* [Work to be completed]
Could you repeat the material word for word, starting at the line that contains "Screen dimensions: 1285x512" and stopping after the line that contains "pos(1706,186)"?

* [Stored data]
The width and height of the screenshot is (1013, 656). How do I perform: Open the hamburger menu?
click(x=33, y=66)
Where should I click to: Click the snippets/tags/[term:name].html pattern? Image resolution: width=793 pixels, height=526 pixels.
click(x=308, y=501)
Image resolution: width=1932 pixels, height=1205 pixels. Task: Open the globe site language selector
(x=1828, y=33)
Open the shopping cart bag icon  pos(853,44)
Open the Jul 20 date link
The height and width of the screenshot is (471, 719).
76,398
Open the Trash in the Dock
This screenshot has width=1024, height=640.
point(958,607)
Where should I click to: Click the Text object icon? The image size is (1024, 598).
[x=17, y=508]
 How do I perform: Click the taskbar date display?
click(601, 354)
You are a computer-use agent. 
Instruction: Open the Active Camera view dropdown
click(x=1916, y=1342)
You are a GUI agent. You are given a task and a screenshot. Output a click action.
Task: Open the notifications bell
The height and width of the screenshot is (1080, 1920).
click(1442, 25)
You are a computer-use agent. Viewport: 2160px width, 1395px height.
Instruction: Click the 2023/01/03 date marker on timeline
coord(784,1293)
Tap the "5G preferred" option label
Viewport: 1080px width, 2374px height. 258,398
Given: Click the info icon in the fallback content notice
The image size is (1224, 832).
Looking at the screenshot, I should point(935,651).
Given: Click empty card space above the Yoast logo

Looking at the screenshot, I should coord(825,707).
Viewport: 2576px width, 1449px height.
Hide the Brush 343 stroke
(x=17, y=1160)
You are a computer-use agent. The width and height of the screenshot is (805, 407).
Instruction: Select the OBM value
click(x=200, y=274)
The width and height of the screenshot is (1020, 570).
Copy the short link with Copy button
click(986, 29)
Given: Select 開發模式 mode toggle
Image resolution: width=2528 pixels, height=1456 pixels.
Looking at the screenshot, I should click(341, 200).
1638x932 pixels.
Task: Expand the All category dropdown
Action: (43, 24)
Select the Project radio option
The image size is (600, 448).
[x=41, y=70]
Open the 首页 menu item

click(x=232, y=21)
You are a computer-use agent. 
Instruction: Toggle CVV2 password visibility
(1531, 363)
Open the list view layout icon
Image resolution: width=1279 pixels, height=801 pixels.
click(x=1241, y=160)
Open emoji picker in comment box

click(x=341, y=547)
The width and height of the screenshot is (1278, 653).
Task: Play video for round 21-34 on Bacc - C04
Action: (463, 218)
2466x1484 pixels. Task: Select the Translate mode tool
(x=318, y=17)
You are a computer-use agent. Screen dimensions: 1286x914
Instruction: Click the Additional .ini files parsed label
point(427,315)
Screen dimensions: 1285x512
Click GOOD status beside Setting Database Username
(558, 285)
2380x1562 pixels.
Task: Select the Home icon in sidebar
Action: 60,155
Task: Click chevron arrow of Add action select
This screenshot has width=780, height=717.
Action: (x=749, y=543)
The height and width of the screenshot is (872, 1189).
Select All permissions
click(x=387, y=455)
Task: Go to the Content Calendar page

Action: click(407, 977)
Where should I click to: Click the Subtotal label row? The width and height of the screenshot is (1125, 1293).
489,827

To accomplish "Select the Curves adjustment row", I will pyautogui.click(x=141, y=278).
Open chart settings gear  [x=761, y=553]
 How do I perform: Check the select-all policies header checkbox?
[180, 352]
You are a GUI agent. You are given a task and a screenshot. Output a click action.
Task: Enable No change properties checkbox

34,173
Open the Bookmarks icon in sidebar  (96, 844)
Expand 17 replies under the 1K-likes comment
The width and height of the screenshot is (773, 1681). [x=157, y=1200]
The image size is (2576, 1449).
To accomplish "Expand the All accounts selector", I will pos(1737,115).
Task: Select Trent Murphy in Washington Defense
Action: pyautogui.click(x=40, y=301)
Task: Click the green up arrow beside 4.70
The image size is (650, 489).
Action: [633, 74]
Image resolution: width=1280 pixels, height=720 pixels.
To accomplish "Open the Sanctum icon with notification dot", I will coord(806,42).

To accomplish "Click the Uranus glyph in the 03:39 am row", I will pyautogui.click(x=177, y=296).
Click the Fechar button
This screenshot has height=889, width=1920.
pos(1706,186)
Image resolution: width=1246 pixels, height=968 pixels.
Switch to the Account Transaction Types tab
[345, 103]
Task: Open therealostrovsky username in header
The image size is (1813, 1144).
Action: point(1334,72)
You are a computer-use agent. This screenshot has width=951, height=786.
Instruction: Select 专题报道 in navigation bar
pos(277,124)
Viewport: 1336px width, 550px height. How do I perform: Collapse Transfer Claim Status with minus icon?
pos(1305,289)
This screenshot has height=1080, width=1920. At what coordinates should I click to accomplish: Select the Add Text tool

* [Reply to the exercise]
Screen dimensions: 1285x512
Click GOOD status beside Setting Database Username
(558, 285)
2380x1562 pixels.
Task: Select the Home icon in sidebar
Action: 60,155
Task: Click chevron arrow of Add action select
This screenshot has width=780, height=717.
Action: (x=749, y=543)
The height and width of the screenshot is (872, 1189).
Select All permissions
click(x=387, y=455)
Task: Go to the Content Calendar page

Action: click(407, 977)
Where should I click to: Click the Subtotal label row? The width and height of the screenshot is (1125, 1293).
489,827

To accomplish "Select the Curves adjustment row", I will pyautogui.click(x=141, y=278).
Open chart settings gear  [x=761, y=553]
 How do I perform: Check the select-all policies header checkbox?
[180, 352]
You are a GUI agent. You are given a task and a screenshot. Output a click action.
Task: Enable No change properties checkbox

34,173
Open the Bookmarks icon in sidebar  (96, 844)
Expand 17 replies under the 1K-likes comment
The width and height of the screenshot is (773, 1681). [x=157, y=1200]
The image size is (2576, 1449).
To accomplish "Expand the All accounts selector", I will pos(1737,115).
Task: Select Trent Murphy in Washington Defense
Action: pyautogui.click(x=40, y=301)
Task: Click the green up arrow beside 4.70
The image size is (650, 489).
Action: [633, 74]
Image resolution: width=1280 pixels, height=720 pixels.
To accomplish "Open the Sanctum icon with notification dot", I will coord(806,42).

To accomplish "Click the Uranus glyph in the 03:39 am row", I will pyautogui.click(x=177, y=296).
Click the Fechar button
This screenshot has height=889, width=1920.
pos(1706,186)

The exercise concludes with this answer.